La République du Tchad a acté sa sortie définitive du Statut de Rome, marquant un tournant dans sa relation avec la Cour pénale internationale (CPI). Dans un communiqué rendu public, N’Djamena a justifié ce choix par un bilan décevant de l’institution, qu’elle accuse de partialité à l’encontre du continent africain.

Le 27 juillet 2026, le gouvernement tchadien a officiellement notifié au Secrétaire général de l’Organisation des Nations Unies son retrait de la CPI, conformément à l’article 127 du Statut de Rome. Cette décision, présentée comme le fruit d’une analyse minutieuse du fonctionnement de la Cour depuis 2002, reflète une insatisfaction profonde quant à son efficacité et son impartialité.

Une justice internationale sous le feu des critiques

Le ministère des Affaires étrangères, de l’Intégration africaine et des Tchadiens de l’Étranger a souligné que l’examen mené par N’Djamena révèle des lacunes majeures.

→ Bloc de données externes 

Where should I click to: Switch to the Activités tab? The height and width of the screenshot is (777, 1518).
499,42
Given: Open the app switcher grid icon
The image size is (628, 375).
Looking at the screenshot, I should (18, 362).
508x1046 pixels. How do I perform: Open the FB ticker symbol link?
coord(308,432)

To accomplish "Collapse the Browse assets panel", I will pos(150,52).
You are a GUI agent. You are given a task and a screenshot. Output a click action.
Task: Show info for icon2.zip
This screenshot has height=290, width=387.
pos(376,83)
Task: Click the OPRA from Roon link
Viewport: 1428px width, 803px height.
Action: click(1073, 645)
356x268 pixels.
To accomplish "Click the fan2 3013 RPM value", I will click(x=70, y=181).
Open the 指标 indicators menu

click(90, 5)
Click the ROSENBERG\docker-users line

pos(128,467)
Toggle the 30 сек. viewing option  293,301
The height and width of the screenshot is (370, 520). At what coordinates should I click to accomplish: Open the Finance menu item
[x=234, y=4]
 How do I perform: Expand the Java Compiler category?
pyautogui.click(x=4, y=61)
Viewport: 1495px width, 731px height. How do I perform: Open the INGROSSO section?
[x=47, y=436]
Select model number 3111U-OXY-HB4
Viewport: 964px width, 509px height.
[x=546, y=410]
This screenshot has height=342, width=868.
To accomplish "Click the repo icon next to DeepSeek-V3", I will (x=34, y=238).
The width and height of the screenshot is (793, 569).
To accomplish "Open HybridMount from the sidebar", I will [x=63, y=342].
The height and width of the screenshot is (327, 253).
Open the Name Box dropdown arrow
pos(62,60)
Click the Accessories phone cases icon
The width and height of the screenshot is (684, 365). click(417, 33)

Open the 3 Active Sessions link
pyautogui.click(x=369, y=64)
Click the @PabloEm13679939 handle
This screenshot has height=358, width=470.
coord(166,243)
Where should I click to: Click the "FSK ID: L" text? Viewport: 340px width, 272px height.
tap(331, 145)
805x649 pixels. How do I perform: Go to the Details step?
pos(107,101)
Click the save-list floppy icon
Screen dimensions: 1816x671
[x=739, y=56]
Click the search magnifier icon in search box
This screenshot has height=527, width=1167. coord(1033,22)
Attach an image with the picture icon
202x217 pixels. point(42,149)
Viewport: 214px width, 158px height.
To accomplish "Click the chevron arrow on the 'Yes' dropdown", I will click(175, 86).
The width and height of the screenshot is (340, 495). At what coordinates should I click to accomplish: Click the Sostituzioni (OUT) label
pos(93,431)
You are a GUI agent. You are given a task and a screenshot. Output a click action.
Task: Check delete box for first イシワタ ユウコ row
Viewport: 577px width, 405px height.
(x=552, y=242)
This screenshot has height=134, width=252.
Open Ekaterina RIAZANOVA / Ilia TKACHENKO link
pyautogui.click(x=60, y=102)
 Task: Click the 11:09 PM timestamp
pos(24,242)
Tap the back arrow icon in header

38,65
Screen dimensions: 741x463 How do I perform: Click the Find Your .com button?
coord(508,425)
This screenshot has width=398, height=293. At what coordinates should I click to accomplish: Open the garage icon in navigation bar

Selon les dernières données disponibles, la CPI a ouvert 13 enquêtes depuis sa création, dont une majorité cible des pays africains. Parmi les 7 personnes actuellement détenues par la Cour, 6 le sont dans le cadre de procédures liées à des situations africaines.

Les autorités tchadiennes dénoncent une « justice à géométrie variable », où le continent africain est surreprésenté dans les dossiers traités. Elles pointent du doigt une « sélectivité indéniable », estimant que la CPI se concentre de manière disproportionnée sur des affaires impliquant des États africains, au détriment d’autres régions du monde où des crimes similaires sont commis.

Vers une justice africaine renforcée ?

Face à ce constat, le gouvernement tchadien plaide pour le développement de mécanismes judiciaires continentaux. L’objectif ? Créer une justice plus équitable, plus crédible et plus adaptée aux réalités africaines, tout en respectant la souveraineté des États. N’Djamena réaffirme cependant sa volonté de lutter contre l’impunité, estimant que les juridictions nationales et régionales sont désormais capables d’assumer pleinement cette mission.

Cette décision s’inscrit dans un débat plus large sur le rôle de la CPI en Afrique. Plusieurs pays du continent ont déjà exprimé des réserves similaires, voire envisagé des retraits. La question de la légitimité et de l’efficacité de la Cour reste au cœur des discussions, alors que ses détracteurs dénoncent une justice perçue comme biaisée.